YOUR OBJECTIVE
Please restate, word for word, the lines below that begin at the one with "Click the Filename column header" and end at the one with "You are a computer-use agent. Screen". Leave out all other lines.

MATERIALS PROVIDED
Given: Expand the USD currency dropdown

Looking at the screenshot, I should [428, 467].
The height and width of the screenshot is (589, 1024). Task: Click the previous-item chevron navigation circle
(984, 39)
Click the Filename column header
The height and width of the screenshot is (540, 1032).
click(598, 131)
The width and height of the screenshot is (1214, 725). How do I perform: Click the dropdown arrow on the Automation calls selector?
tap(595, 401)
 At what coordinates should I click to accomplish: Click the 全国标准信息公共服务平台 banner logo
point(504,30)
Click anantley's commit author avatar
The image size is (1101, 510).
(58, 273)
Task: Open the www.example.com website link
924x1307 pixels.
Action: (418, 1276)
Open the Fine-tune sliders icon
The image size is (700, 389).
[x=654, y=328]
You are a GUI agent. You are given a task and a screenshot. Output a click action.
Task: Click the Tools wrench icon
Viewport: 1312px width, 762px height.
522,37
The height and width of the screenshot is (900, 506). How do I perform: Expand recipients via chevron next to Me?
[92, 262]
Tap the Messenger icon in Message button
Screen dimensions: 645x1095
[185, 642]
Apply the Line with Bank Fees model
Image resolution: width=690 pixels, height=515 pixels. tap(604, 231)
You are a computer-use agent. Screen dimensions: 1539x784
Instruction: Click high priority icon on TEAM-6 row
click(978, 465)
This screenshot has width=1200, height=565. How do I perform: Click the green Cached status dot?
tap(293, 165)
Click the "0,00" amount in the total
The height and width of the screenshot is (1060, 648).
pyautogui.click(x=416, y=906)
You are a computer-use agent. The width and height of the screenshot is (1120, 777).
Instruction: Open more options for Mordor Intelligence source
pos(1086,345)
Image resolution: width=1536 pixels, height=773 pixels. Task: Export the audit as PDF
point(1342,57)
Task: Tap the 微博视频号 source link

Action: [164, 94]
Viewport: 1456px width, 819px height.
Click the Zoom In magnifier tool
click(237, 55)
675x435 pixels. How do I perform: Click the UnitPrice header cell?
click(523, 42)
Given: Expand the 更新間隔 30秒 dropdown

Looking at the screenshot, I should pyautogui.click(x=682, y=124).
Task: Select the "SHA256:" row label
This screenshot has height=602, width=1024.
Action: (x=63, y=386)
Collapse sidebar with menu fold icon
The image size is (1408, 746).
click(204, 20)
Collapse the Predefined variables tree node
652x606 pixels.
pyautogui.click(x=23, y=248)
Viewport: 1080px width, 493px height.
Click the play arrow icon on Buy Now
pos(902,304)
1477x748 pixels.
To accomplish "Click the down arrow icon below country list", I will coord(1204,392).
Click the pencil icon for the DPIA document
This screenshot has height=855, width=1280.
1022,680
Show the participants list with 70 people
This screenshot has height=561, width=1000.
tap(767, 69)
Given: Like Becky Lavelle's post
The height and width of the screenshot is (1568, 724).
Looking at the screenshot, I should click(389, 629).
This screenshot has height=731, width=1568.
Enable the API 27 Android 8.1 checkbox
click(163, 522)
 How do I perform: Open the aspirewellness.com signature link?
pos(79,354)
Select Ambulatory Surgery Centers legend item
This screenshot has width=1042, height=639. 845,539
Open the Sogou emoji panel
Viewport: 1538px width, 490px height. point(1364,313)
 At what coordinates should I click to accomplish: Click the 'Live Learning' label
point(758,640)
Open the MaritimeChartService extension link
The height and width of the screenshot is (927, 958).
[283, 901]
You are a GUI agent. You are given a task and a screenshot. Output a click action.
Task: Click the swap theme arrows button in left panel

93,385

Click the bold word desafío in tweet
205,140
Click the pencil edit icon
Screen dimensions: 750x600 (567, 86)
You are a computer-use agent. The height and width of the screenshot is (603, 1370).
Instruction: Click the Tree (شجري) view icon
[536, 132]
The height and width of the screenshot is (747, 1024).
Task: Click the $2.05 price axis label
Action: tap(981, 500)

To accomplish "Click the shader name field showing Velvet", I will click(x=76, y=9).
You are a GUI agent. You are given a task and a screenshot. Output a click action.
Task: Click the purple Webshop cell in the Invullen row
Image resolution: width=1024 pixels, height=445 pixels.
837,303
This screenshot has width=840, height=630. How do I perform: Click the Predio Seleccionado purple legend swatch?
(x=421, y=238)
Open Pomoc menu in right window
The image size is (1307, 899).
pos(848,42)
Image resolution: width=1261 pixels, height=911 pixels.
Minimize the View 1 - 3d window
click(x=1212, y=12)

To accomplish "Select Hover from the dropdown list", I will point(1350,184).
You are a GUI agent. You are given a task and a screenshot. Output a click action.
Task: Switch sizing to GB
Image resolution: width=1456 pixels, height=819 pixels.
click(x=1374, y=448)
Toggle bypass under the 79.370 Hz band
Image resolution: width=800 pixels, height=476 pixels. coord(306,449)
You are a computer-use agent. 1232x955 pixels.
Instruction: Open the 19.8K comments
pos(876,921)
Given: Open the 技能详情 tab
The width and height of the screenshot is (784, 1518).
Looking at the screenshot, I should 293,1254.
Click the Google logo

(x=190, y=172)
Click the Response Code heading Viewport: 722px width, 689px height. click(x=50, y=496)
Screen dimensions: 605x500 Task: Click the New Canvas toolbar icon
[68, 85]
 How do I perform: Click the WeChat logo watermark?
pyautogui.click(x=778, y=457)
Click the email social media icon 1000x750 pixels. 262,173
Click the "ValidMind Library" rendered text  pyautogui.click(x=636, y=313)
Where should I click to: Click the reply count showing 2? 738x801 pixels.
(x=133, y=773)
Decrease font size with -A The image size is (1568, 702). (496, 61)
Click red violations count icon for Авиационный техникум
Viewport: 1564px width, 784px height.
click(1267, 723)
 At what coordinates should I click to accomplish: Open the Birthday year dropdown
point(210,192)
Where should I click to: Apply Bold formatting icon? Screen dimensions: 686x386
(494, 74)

SOLUTION FOR THIS TASK
Click the Filename column header
The height and width of the screenshot is (540, 1032).
click(598, 131)
The width and height of the screenshot is (1214, 725). How do I perform: Click the dropdown arrow on the Automation calls selector?
tap(595, 401)
 At what coordinates should I click to accomplish: Click the 全国标准信息公共服务平台 banner logo
point(504,30)
Click anantley's commit author avatar
The image size is (1101, 510).
(58, 273)
Task: Open the www.example.com website link
924x1307 pixels.
Action: (418, 1276)
Open the Fine-tune sliders icon
The image size is (700, 389).
[x=654, y=328]
You are a GUI agent. You are given a task and a screenshot. Output a click action.
Task: Click the Tools wrench icon
Viewport: 1312px width, 762px height.
522,37
The height and width of the screenshot is (900, 506). How do I perform: Expand recipients via chevron next to Me?
[92, 262]
Tap the Messenger icon in Message button
Screen dimensions: 645x1095
[185, 642]
Apply the Line with Bank Fees model
Image resolution: width=690 pixels, height=515 pixels. tap(604, 231)
You are a computer-use agent. Screen dimensions: 1539x784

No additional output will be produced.